When you see The Messenger for the first time, your reaction will probably be that you’ve seen it before. That’s because it unabashedly recreates the classics from the 8-bit and 16-bit eras. The approach is a nostalgic bomb, taking plenty of inspiration from Tecmo’s NES classic Ninja Gaiden.
During a 30 minute demo at E3, I learned from Sabotage Studio that The Messenger proudly wears its inspirations on its sleeve. The game even mentions Ninja Gaiden about 5 minutes in. But don’t call The Messenger a ripoff, because it blends modern ideas with old school charm into what is a surprisingly deep and funny experience.
The Messenger begins as any epic does: A young hero is in the midst of training when an ancient threat comes back to destroy the world. In order to restore peace, the messenger is tasked with delivering a scroll to a temple at the top of a mountain. Players then take control of the main protagonist, who traverses through a beautiful 2D world full of demons and treacherous terrain.
But something funny happens during the messenger’s journey: he encounters time portals, and when jumped through, the game switches between 8-bit and 16-bit. When you’re in the 8-bit version, graphics and music are paired down; the 16-bit version is more vibrant, and just so happens to be centuries into the future.
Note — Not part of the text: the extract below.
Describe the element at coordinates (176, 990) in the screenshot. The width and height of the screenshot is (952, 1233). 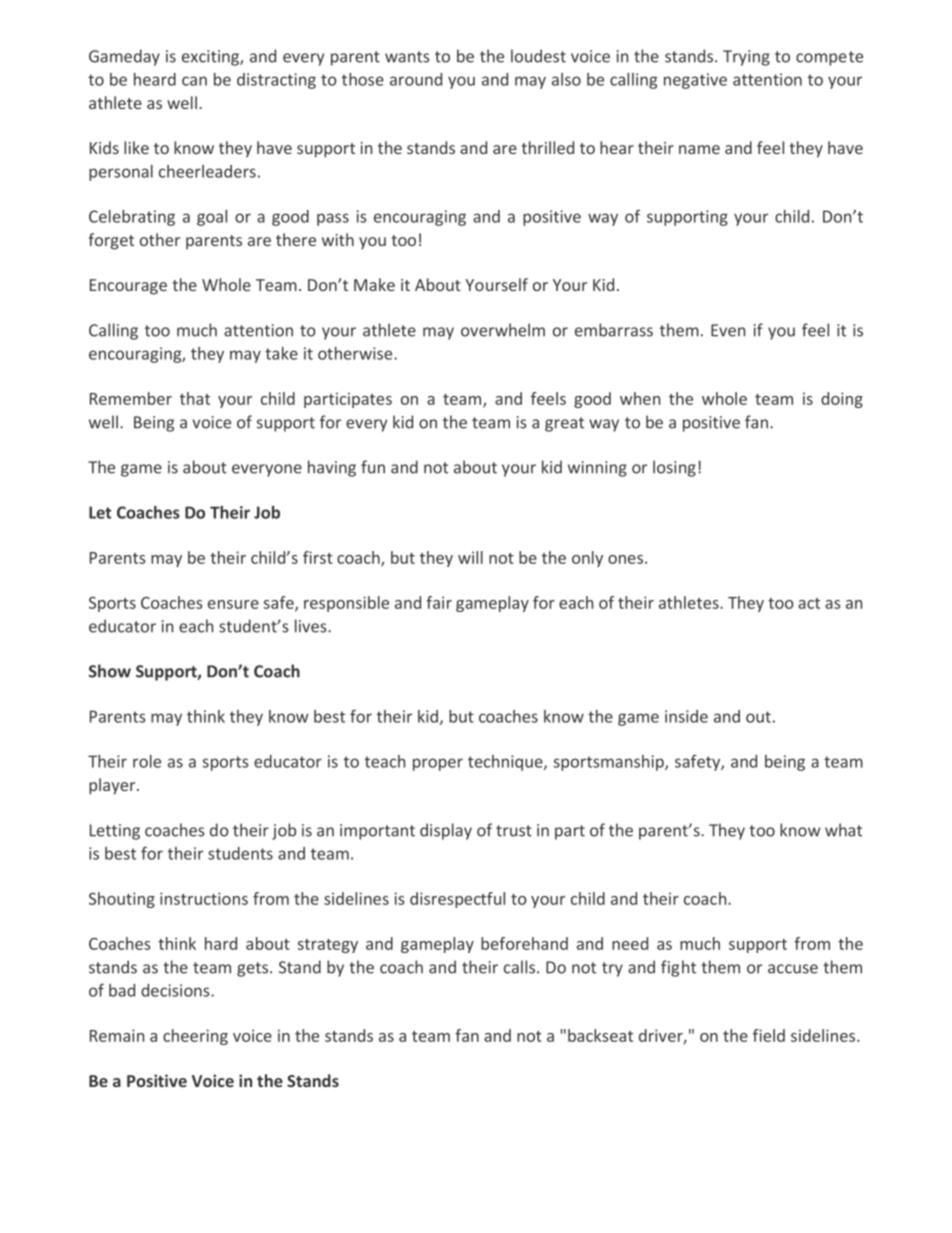
I see `decisions` at that location.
It’s a clever way to distinguish time, and it’s a mechanic that’s incredibly important to the narrative. Not only that, but jumping back and forth through time will allow players to backtrack and solve puzzles, making the game much more complex than it otherwise seems.
Sabotage Studio said The Messenger will feel a lot like Ninja Gaiden in the beginning, but it will quickly evolve into a Metroidvania-style game, with the ability to upgrade weapons, abilities, and more. As you upgrade the messenger, you’ll regularly stop into a shop run by a sarcastic proprietor, who you’ll find really loves hats. Yes, hats.
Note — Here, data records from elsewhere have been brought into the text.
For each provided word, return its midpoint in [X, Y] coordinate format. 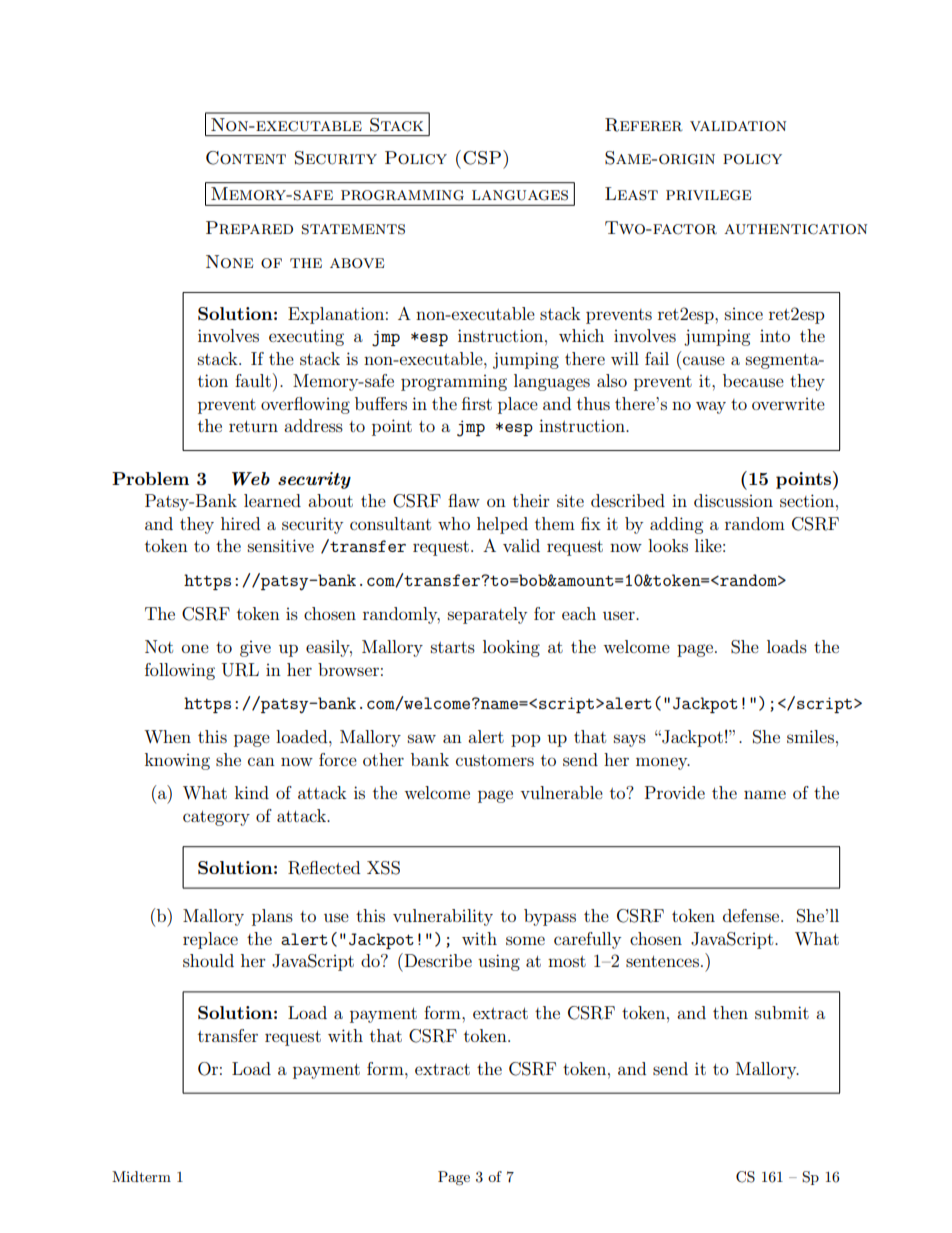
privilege [708, 195]
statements [353, 229]
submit [782, 1012]
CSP [482, 158]
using [499, 962]
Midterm [141, 1176]
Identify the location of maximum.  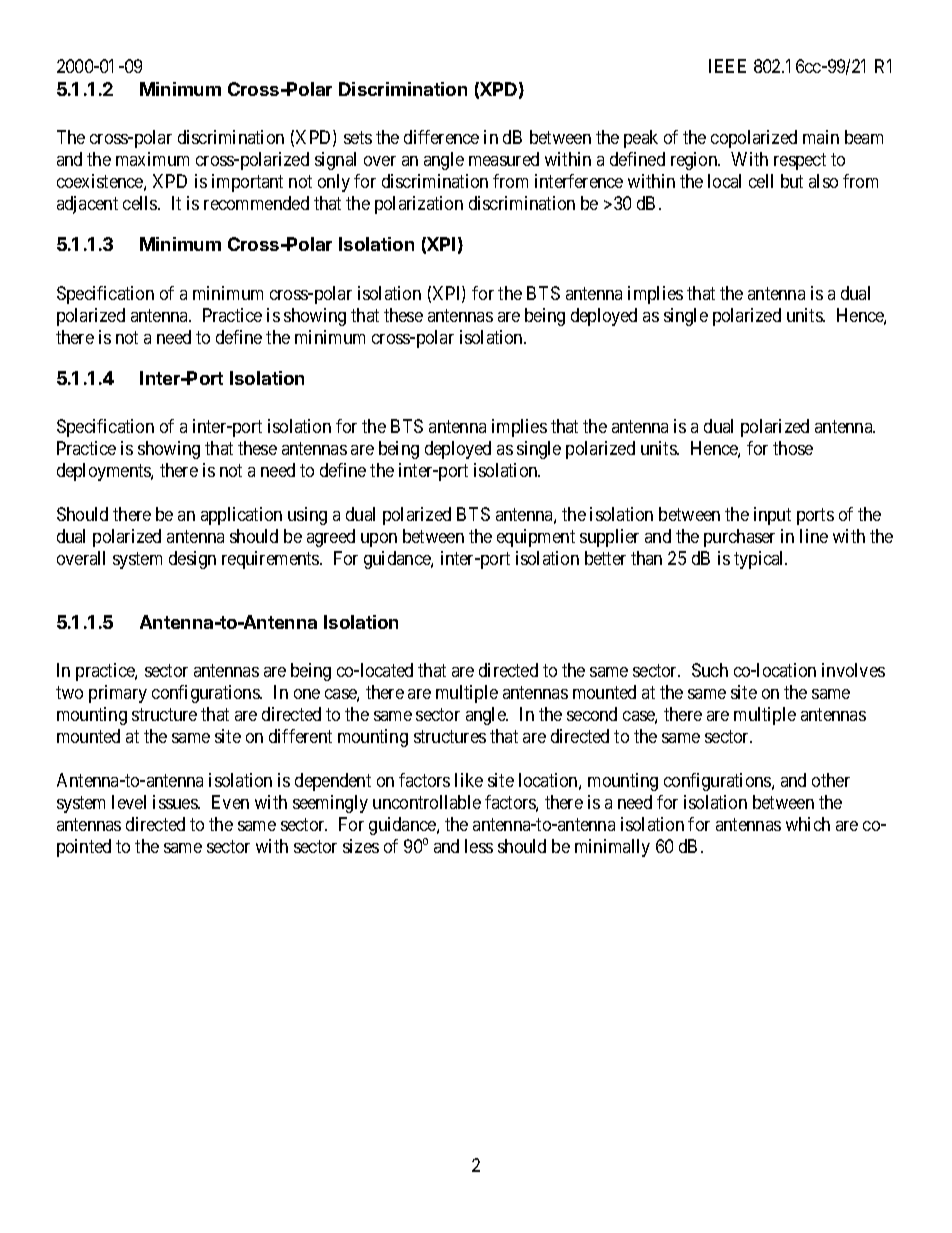
(152, 159).
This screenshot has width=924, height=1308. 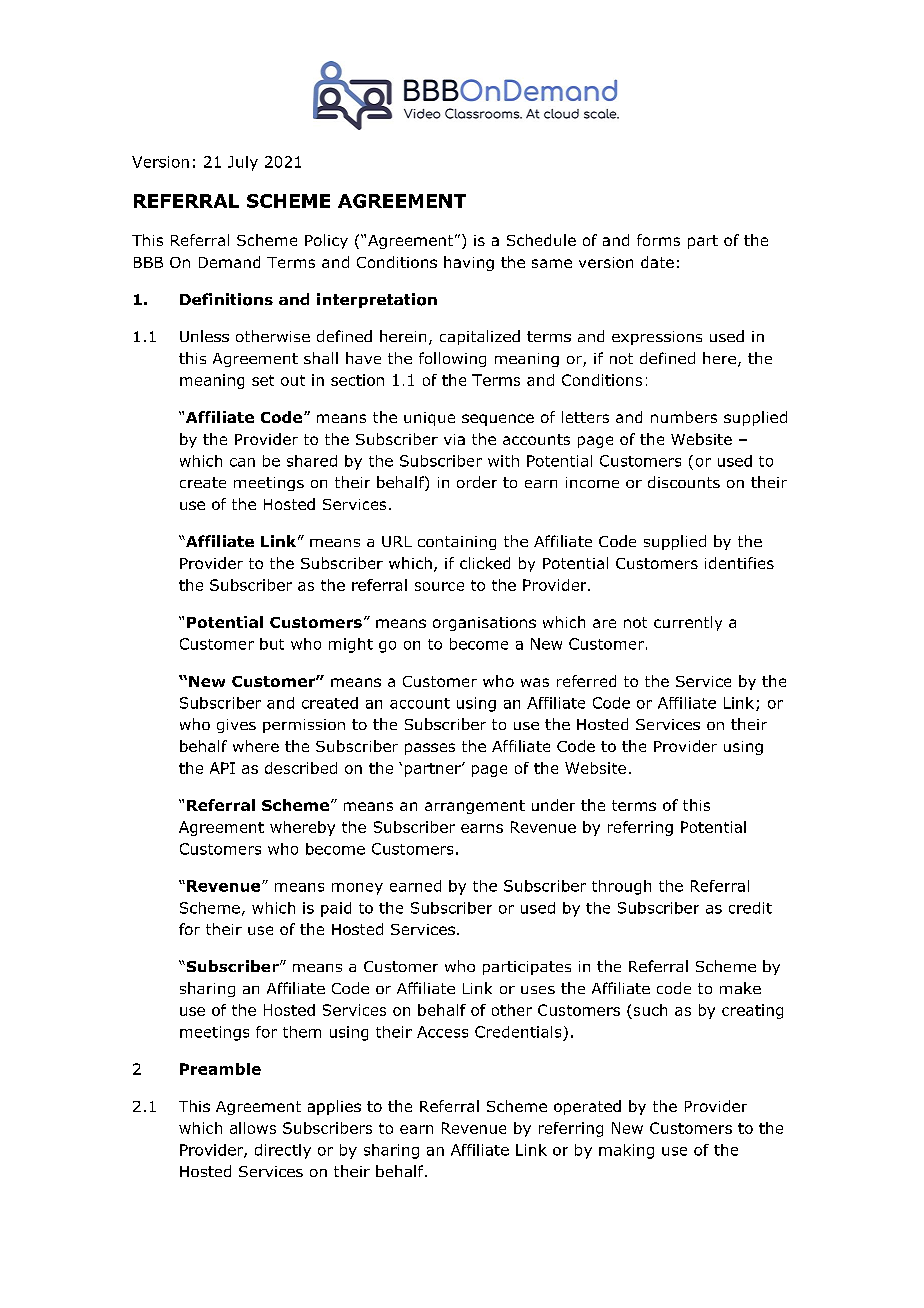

As for the gameplay, The Messenger is hard but fair. Jumping between platforms and killing enemies seems straightforward enough, but getting your timing right takes practice. It feels completely familiar for anyone has played a 2D platformer, but it’s enough of a challenge that you won’t be able to fly through it without dying at least once.
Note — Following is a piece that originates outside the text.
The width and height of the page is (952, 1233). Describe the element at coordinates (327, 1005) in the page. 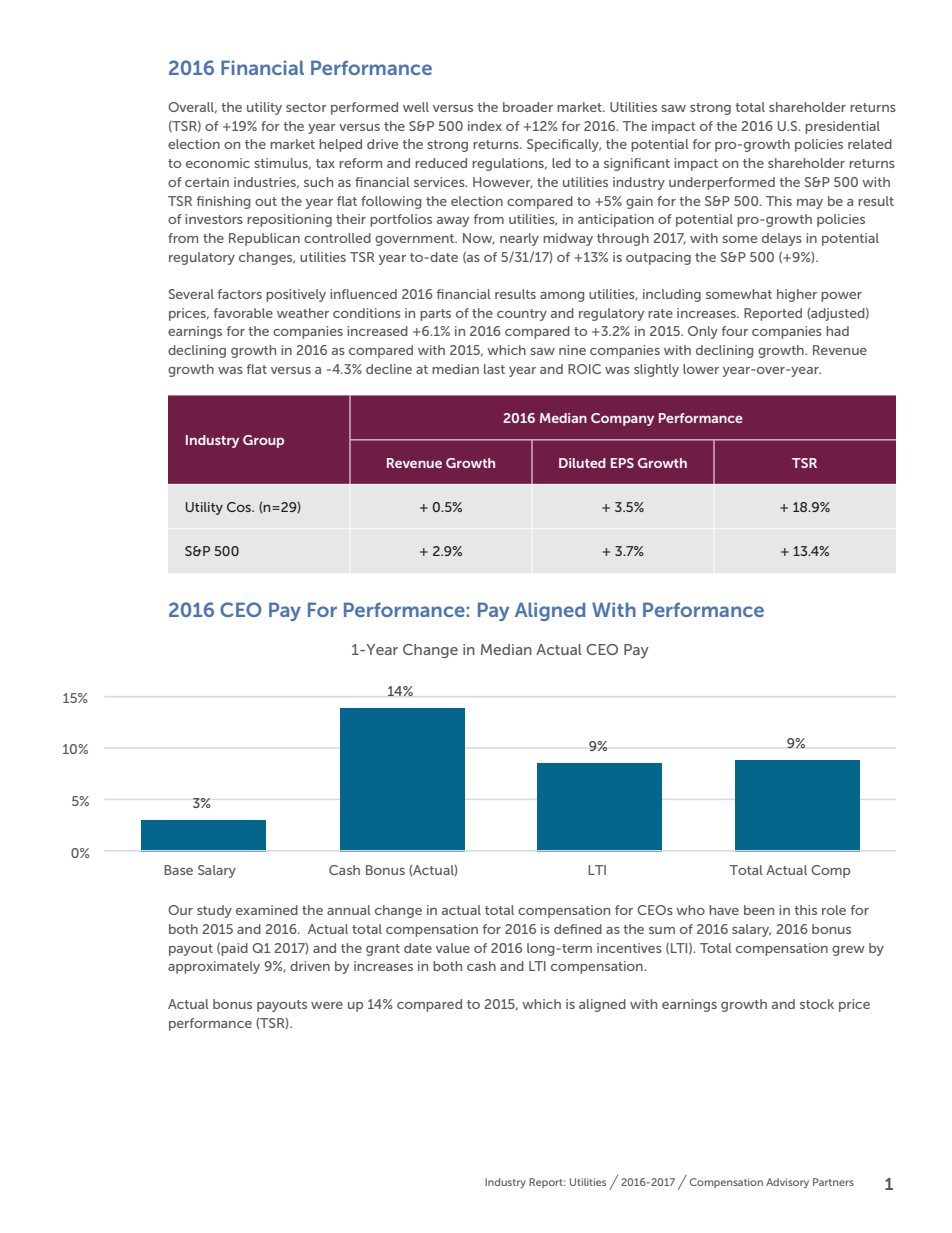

When you do inevitably die, you’ll be joined by a little demon who mercilessly mocks the fact that you died. Sabotage Studio said the idea is designed particularly for streamers and their audiences. It feels like a very distant cousin of Shadow of Mordor’s Nemesis System, where the game dynamically comments on the player’s abilities.
That’s something I noticed was present throughout my time with The Messenger: it never takes itself too seriously. Sure, the plot is cliche and it wouldn’t exist without games like Ninja Gaiden and Castlevania. But it manages to stand out in its own right through tight gameplay, cool mechanics, and some twisted humor.
Currently, The Messenger is slated for a summer 2018 release on PC and Nintendo Switch.